Cast: Sushmita Sen, Randeep Hooda, Naomi Campbell, Drena DiNiro, Rati Agnihotri, Deepal Shaw
Director: Manish Gupta
This film garnered all the hype when it was in under production because this was Sushmita’s first attempt to go international. It’s an Indian film in English with some of the popular names from Hollywood. Therefore – the hype. It also had an exotic name Karma aur Holi. The exotic starcast, the effervescent Sushmita Sen, Naomi Campbell, Suchitra Krishnamoorthy, Drena DiNiro etc.
This film desperately wanted to fall into the category of Fire, Monsoon Wedding, Bend It Like Beckham, Bride and Prejudice etc. But what fails?
The story is simple – Meera (Sushmita Sen), a financial consultant at Wallstreet cum Yoga teacher is the wife of a magazine editor Dev (Randeep). Mira has one problem – she has been trying for long but she couldn’t conceive a child. Dev has a problem – his magazine Indian Voice is sinking and he needs a loan to save it out. They invite close friends and relatives over for Holi celebrations and all of the tipsy partygoers in some way or the other get involved in each others’ lives and in the strange turn of events they end up to confessing their innermost secrets that have never been revealed.
Well… this much sounds interesting… doesn’t it? But it doesn’t turn out to be so. The story goes well in the first half when there are so many characters to establish, so many stories to begin and take them to that one peak. One would expect some bizarre secrets about these characters that they had not even imagined and how those bizarre secrets would change their life after the confessions.
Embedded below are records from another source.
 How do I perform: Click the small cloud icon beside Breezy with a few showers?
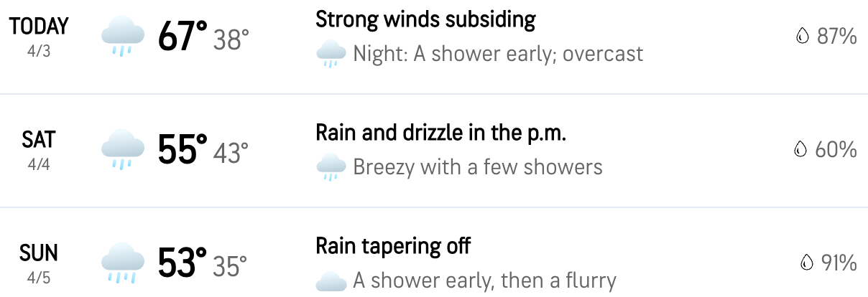[331, 168]
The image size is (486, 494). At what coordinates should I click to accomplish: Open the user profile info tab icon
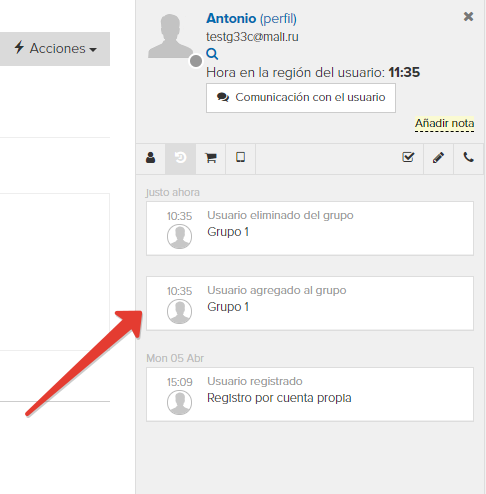(x=150, y=158)
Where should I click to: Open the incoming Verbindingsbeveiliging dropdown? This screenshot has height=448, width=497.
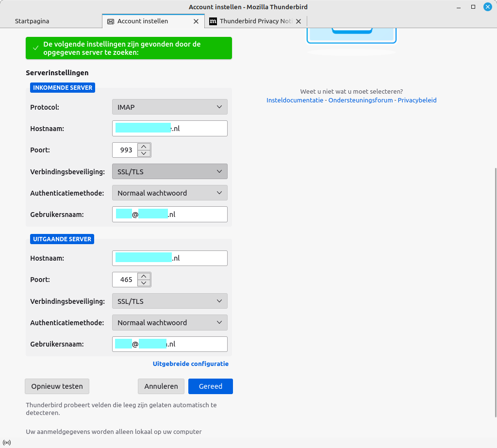[x=169, y=171]
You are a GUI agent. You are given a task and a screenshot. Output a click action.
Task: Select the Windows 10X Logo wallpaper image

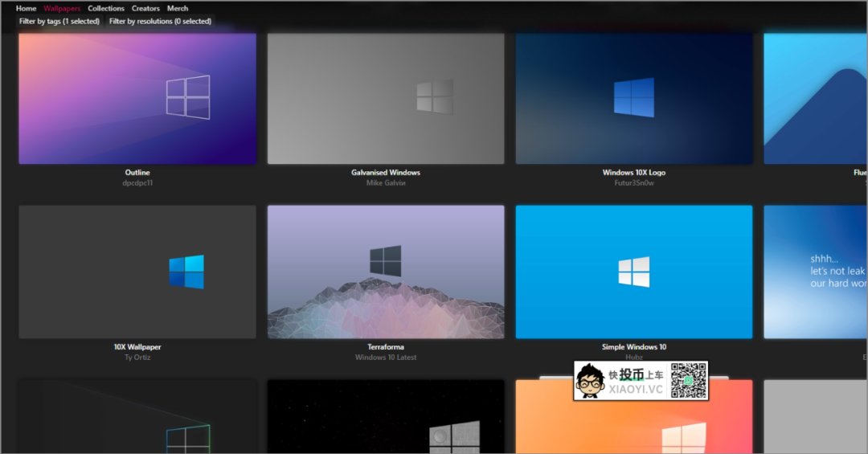pos(634,98)
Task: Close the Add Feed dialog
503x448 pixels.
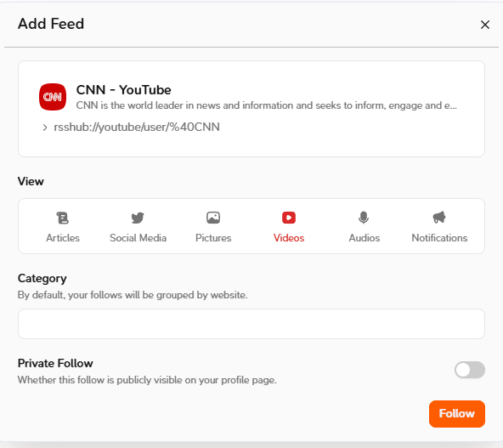Action: (x=484, y=25)
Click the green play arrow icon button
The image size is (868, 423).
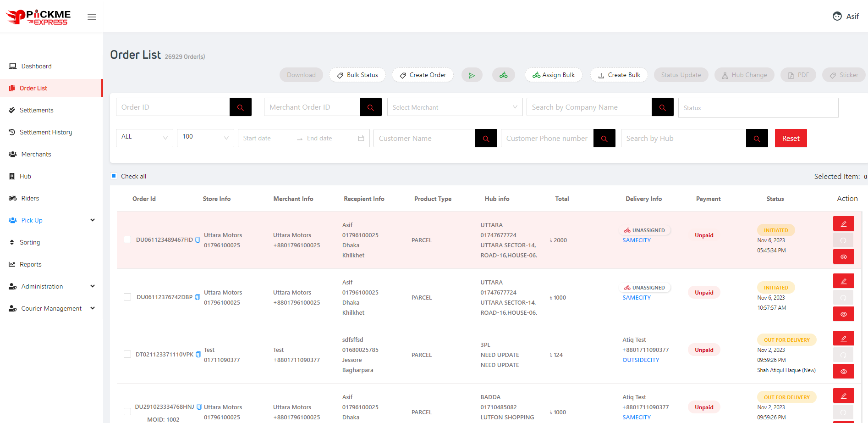(472, 75)
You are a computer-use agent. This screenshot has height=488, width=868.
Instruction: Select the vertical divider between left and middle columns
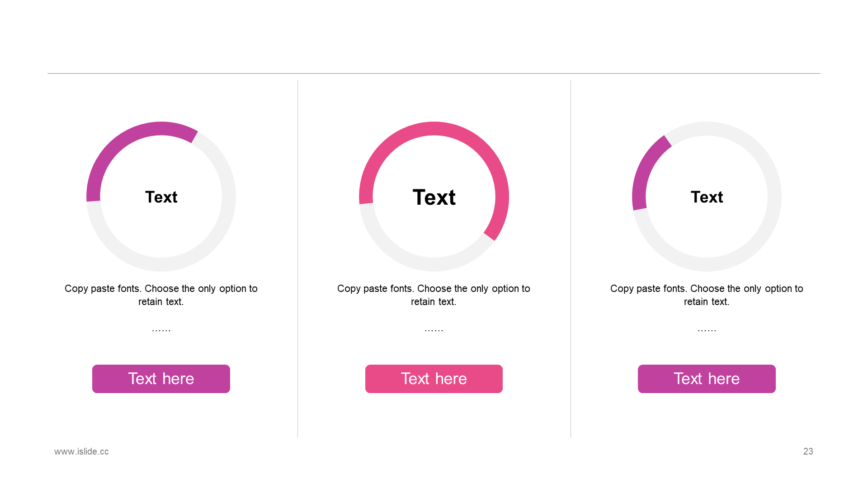click(297, 258)
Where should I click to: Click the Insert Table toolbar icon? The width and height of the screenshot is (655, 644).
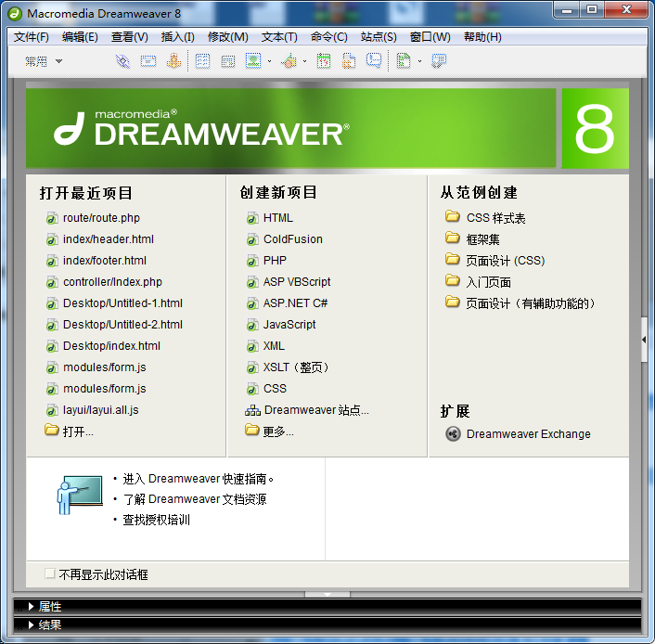tap(202, 61)
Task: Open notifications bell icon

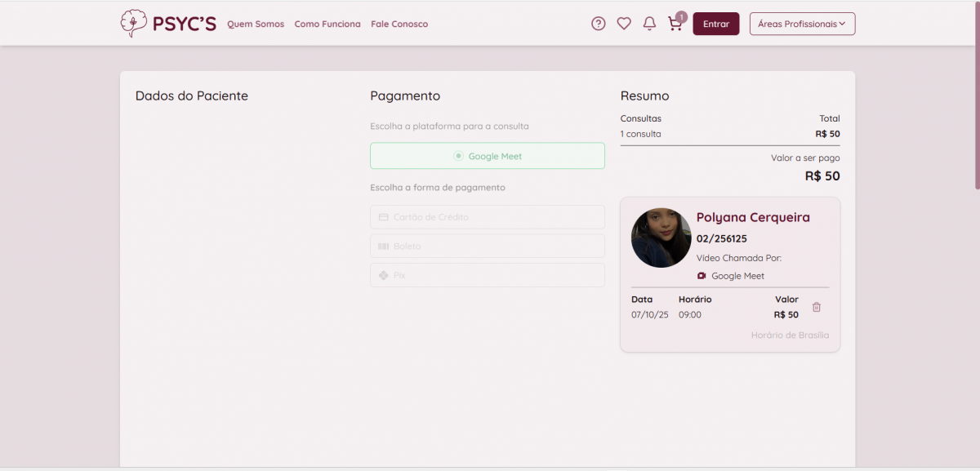Action: tap(649, 24)
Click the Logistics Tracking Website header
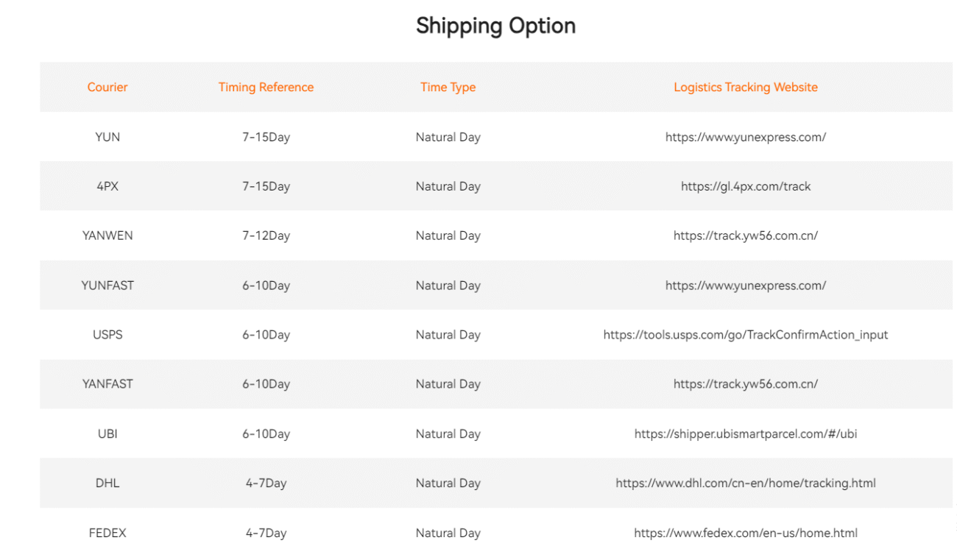 tap(745, 87)
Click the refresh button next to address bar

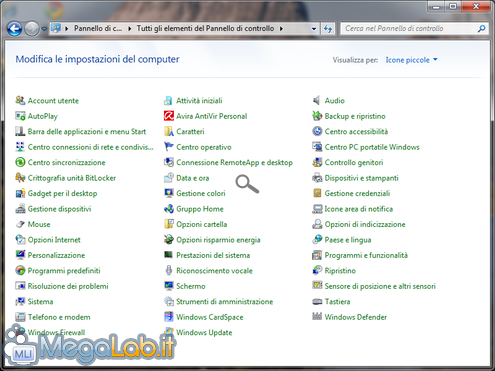tap(328, 29)
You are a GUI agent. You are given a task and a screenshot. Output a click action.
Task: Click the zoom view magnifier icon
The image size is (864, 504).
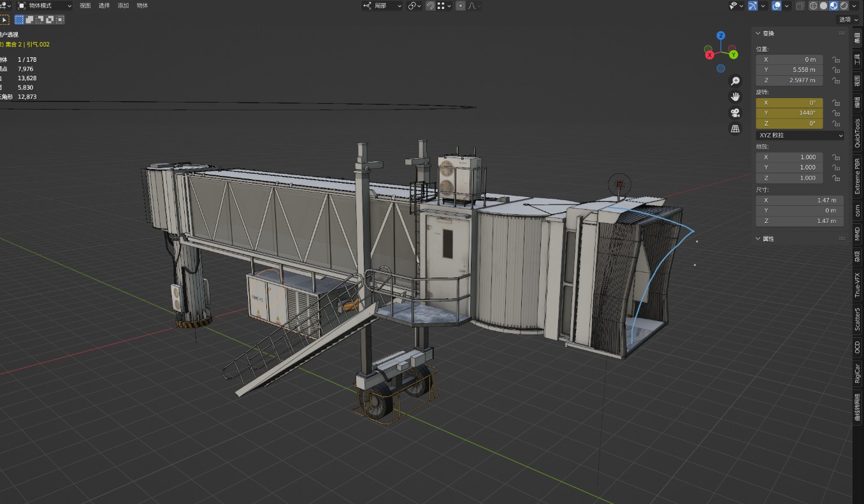(x=735, y=81)
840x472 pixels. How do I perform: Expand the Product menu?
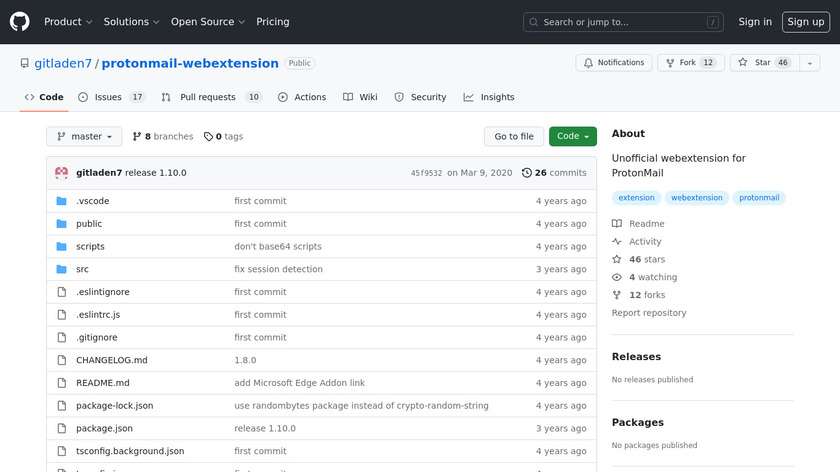68,22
Unfortunately the director ends up revealing things that we as viewers already knew but characters as a part of the plot did not know. What happens? The suspense is built and when the time comes for an explosion all we hear is dim fart!
The simple confessions that the characters make bring a change in their life the next morning as Holi celebrations begin and everyone has a reason to forget about their problems and enjoy life.
There was so much scope for adding drama to the human emotions, depicting their entangled relationships and mindsets. There was only a trailer of all these but no drama. Result, the dish could that could have tasted good with all the ingredients, idea, garnish and name turned out to be BLAND.
Its classic case of bad plot development and bad writing spoiling the good characterization. Sushmita Sen does justice to her role, thankfully doesn’t put up a fake accent. Randeep Hooda is OK. Naomi Campbell is a terrible actress and so is Deepal Shaw. Suchitra Krishnamoorty was good but her character needed some more depth. The director plainly could not extract performances out of the actors.
Go for it if you had missed Sushmita Sen on screen otherwise you can give it a miss!